I hope you are reading this in good health, in the broadest sense of the word. The COVID-19 pandemic is challenging our society and economy in an unprecedented way. You may be sheltering in place with young kids who test the limits of your noise cancelling headphones. Or you may be all by yourself and relying on tools like Skype, WhatsApp, and the trusty old telephone to stay in touch with even your closest friends.
These complex times can encourage us to innovate – to find new ways to keep the kids busy, find nice places nearby for walks, and come up with new hobbies we can learn by reading articles and watching webinars. Many of us have become researchers, trying to uncover “stuff” that’s valuable to us, without knowing exactly what we’re looking for upfront.
Real researchers and other knowledge professionals do this almost every day, navigating available knowledge to find nuggets of information to drill into and finding inspiration for new experiments that eventually yield value.

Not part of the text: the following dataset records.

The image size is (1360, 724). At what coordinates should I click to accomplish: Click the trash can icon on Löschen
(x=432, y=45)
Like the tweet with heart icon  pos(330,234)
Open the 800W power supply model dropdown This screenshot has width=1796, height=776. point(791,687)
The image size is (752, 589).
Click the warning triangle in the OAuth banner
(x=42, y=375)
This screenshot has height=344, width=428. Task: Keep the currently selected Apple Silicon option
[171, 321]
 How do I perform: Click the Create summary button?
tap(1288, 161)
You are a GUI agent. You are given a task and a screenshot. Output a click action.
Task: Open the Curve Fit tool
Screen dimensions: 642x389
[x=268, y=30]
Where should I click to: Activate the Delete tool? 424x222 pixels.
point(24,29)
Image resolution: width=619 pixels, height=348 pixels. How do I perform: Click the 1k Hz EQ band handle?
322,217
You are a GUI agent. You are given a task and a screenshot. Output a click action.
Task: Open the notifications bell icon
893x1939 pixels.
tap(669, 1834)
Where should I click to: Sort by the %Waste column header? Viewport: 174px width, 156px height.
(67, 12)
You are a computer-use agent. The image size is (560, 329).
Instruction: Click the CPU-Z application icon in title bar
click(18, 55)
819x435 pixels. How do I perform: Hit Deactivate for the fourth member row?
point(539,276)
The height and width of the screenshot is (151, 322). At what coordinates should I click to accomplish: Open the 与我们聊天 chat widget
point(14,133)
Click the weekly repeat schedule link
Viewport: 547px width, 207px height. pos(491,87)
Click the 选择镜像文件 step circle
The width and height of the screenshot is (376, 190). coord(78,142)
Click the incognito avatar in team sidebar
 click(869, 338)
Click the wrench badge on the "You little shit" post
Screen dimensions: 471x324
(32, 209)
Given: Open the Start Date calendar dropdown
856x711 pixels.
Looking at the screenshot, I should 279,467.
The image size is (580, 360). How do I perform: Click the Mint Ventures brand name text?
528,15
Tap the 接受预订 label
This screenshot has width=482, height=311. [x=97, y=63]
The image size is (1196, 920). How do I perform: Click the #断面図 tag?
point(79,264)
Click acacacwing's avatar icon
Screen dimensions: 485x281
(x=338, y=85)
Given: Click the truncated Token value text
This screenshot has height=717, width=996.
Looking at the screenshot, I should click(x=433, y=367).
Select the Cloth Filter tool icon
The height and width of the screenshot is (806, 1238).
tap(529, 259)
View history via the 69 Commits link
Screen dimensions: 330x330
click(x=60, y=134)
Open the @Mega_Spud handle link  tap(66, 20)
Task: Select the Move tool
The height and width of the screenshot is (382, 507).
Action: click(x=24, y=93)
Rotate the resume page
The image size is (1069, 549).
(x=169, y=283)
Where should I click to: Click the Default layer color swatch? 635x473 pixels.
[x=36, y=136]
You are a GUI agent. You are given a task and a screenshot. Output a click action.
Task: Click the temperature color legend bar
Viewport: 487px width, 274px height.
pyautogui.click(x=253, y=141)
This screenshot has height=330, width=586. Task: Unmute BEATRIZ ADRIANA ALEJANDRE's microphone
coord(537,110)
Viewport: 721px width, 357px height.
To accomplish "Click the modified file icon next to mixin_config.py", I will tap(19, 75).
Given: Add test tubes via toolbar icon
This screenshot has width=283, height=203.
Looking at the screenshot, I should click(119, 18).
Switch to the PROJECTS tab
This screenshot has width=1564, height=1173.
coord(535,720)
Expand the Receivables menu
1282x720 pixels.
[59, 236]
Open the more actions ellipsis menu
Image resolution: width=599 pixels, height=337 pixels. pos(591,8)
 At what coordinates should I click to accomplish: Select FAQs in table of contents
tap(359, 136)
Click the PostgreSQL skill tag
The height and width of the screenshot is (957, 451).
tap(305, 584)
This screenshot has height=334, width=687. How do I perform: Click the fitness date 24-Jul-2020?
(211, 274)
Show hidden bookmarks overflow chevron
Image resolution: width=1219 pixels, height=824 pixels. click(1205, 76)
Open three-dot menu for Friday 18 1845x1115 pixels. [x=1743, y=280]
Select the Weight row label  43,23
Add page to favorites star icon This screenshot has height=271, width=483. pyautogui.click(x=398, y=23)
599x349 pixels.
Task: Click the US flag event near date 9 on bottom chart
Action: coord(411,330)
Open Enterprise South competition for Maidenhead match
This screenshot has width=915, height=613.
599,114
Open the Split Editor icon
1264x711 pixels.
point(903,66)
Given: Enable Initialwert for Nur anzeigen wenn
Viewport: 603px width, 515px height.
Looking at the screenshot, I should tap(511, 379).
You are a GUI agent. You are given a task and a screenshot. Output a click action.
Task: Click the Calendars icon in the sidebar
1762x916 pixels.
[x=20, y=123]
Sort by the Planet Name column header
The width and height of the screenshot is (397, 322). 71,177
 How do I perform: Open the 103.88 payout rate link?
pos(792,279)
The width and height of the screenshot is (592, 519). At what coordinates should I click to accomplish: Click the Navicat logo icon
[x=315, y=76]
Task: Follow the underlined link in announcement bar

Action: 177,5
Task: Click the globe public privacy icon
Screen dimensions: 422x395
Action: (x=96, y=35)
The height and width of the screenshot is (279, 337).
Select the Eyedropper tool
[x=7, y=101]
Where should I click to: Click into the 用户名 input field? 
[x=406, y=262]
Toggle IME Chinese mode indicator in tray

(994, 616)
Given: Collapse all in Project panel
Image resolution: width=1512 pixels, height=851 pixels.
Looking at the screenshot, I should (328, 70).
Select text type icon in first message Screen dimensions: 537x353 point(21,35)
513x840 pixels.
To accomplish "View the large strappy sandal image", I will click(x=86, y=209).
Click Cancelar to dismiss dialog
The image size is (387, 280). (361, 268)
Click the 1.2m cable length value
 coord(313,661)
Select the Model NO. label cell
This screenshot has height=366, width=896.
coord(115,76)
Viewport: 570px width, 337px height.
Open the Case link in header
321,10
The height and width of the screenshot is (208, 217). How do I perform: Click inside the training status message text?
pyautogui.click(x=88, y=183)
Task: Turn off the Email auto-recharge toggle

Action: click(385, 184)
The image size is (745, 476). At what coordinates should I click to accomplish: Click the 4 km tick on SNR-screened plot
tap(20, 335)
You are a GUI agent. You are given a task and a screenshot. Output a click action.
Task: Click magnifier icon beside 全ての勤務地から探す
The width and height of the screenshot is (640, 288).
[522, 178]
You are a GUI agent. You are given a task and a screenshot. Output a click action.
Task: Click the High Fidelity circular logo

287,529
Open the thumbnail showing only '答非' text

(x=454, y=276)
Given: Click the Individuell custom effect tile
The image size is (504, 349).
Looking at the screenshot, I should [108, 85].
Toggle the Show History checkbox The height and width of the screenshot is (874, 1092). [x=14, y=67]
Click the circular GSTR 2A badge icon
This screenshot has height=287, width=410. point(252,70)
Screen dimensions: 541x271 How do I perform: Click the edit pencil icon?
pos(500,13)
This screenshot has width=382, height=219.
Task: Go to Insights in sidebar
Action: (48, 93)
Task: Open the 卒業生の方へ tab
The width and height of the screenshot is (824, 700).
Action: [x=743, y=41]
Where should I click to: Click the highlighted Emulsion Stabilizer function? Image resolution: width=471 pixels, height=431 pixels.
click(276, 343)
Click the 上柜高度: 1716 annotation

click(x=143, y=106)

About a month ago, I learned that the Allen Institute for AI had made a large dataset of scientific research articles related to COVID-19 and coronaviruses available free of charge. Their goal was to encourage and accelerate innovation to combat the pandemic by removing subscription and other license barriers that otherwise restricted access to this available knowledge.
The corpus gave us 44,000 scientific articles to read. That will, for sure, keep the kids busy until schools reopen (imagine how much fun your two-year-old would have with this and scissors!), and it will probably also encourage many to go for a walk to get away from such a dense pile of research. But it also presents a technology challenge, and that’s essentially why the Allen Institute published it. Putting this massive dataset online solicits smart use of technology. And that’s exactly what we felt compelled to do.
For ten years now, I have worked with InterSystems Natural Language Processing technology, which focuses on bottom-up analysis of free text. What makes it unique is that it focuses on patterns of natural language; therefore, it doesn’t have to be an “expert” on any one subject or vocabulary. That means it’s unbiased and especially useful for looking at data you’re not familiar with to begin with, such as 44,000 scientific articles on coronaviruses.
So I set out and applied our Natural Language Processing tool – which is available via open source to the Allen Institute’s corpus and published it as a “content navigator” on Open Exchange – free to all.
What started as a quick sanity check proved to work quite well, and we decided to host our experiment as a resource for participants in MIT’s COVID-19 Challenge hackathon, where it was used by several teams. We’re now offering the code and a hosted version of this content navigator to anyone who would like to dig into this large knowledge repository. We are also actively looking for users who would like to take this a step further and embed this code into a solution, especially if it’s one that can be used to help end the pandemic and get us all out of the house again.